Wednesday, March 10, 2010

Hugs not drugs

M: Apparently cats don't like group hugs.

E: **raises eyebrow**

M: What?

E: How did you...

M: I just put my arms around everybody and yelled "Group HUG!"

M: I liked it. It was very fuzzy!

M: Who doesn't like group hugs?

E: Cats apparently.

Saturday, May 23, 2009

Just like Paris

M: I'm gonna turn the air conditioning on 'cause it's really hot in here.

E: K.

Wait...

Time Passes.

Wait...

Time Passes.

M: I'm gonna turn the air conditioning off 'cause I'm done being hot.

E: Oh, honey, you were done being hot years ago.

M: **sarcastically** Oh ha ha ha ha ha ha ha.

E: Heh heh heh heh heh.

M: Look.
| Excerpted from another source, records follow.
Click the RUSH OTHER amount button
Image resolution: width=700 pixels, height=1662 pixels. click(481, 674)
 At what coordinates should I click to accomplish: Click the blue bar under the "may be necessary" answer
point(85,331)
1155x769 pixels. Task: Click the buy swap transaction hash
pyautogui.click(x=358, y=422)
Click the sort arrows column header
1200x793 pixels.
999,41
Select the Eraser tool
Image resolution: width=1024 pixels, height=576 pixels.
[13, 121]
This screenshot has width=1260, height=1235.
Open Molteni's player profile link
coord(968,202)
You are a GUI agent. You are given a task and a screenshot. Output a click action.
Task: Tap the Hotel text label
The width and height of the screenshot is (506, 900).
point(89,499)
Who's. Talkin.

E: *Death Stare*

M: Heh heh heh heh heh.

Tuesday, November 4, 2008

Yes We Can!

M: Obama Won!

E: Wow! I'm glad we helped!

M: I'm so happy! Yay yay yay yayayayayaYAYAYYYY!!! *does a little happy dance*

E: This is so awesome for so many reasons. *tears up & sniffles*

M: Yeah... but you know what the best reason is?

E: What?

M: Finally I won't be upset when they interrupt my favorite shows for an announcement from the president. I don't think I'll ever not want to watch him talk.

E: Ha! Well, I guess whatever makes you happy.

M&E: Congratulations PRESIDENT BARACK OBAMA!!!

E: God DAMN! is it shiny to be able to say that!

M: Woot woot!!

M&E: *happy dance*

Wednesday, September 10, 2008

Feud!

M: We haven't blogged on our new blog in awhile.

E: I know. It's because I'm not talking to you.

M: Not talking to me? Why??

E: Oh you know why. *storms off*

M: *shrugs*

Sunday, August 24, 2008

Diversity

M: Y'know, I'm kinda like Angelina Jolie, except with animals instead of children.

E: What?

M: Yeah, well I have two black kitties that I adopted from a shelter, one white kitty that was a stray off of the street, and one brown puppy that was adopted from a rescue organization. See! I too have a multicultural ethnically diverse family.

E: ...

M: They just have four legs instead of two.

E: ...

M: ...

E: You do know you're crazy right?

M: Well, look who I'm talking to.

E: Touche.

Friday, August 22, 2008

Sometimes I talk to myself

Okay, most of the time I talk to myself. But sometimes the conversations are interesting or funny. Like this one today...


M: Somebody stole my soda out of the fridge at work the other day, so today I put a big note on it so no one would take it.

E: What did the note say?

M: It said "This is my soda. If you steal it you will die. It contains a radioactive substance that only I have the antidote for. DO NOT DRINK!!!!!"

E: And did anybody steal it?

M: No silly. It's right here.

E: Oh.

M: I think somebody probably was gonna steal it, but then read the note and thought "She's just that crazy. She might have actually put something in this." and decided not to.

E: If you're really that crazy, then should you be drinking it?

M: Hmmm... good point. I hadn't thought of that.